As I’ve been writing this, I have found myself typing and deleting “it just so happened” over and over. Uncommon initiative isn’t a total solution, but it helps things fall into place. Call it creating your own luck.

One of Mike Taylor’s many trips for SEPA — to Nevada, to visit the Ivanpah concentrated solar power project, with tall “power towers” surrounded by thousands of reflecting mirrors. (Photo courtesy of Mike Taylor).

Over the last 11 years with SEPA, I’ve been able to travel to 23 states and 4 countries.
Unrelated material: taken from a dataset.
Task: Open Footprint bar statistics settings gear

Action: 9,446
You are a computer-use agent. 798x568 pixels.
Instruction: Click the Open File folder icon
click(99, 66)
I have been actively involved — as a researcher, writer or speaker — in hundreds of webinars, reports, and conference panels.  It has been a privilege to help SEPA grow in parallel with the solar industry and to think I played a tiny part in that success.  I represent and salute the hundreds of midcareer solar enthusiasts whose hard work and dedication have helped turn solar into a major industry.

We are not the CEOs or presidents or executive directors or venture capitalists, but we get essential things done.

Mike’s classic hits list

Of the many reports Mike Taylor has written during his 11 years at SEPA, here are some of his favorites:

  1. PV Capacity Valuation Report
  2. Ratemaking, Solar Value and Net Energy Metering Primer
  3. Treatment of Solar Generation in Electric Utility Resource Planning
  4. Utility Community Solar Handbook

My coworkers know me as the floating head on the conference room video screen who always tries to make sense of chaos by finding patterns with tables.  In that spirit, I leave them, and now you, with my final table.

 

Mike’s “Back In My Day” Solar Industry Comparison Table

Back in the Day*
Today
Solar Megawatts 4 MW 35,000+ MW
Solar Installations Thousands Millions
Cost of a 2-kW Solar System $20,000 $7,000
Solar Home Financing Cash only Loans and contracts
Largest Market Segment Rooftop Power Plants
“Program design” meant… Rebate programs Community solar programs
Made Industry News 100-kW system 100-MW system
Net Metering Whether to expand it If to temper it
Batteries A hippie cabin An emerging industry**
Solar Power International 4,000 attendees 20,000 attendees
SEPA Staff 3 45
SEPA Office 2 rooms and a closet A building floor

* Roughly 2000-2006, depending on the topic.

** If I were starting my career today, I would look to the battery storage industry as what solar felt like 10 years ago.  Nothing is set in stone, which spells business and professional opportunities.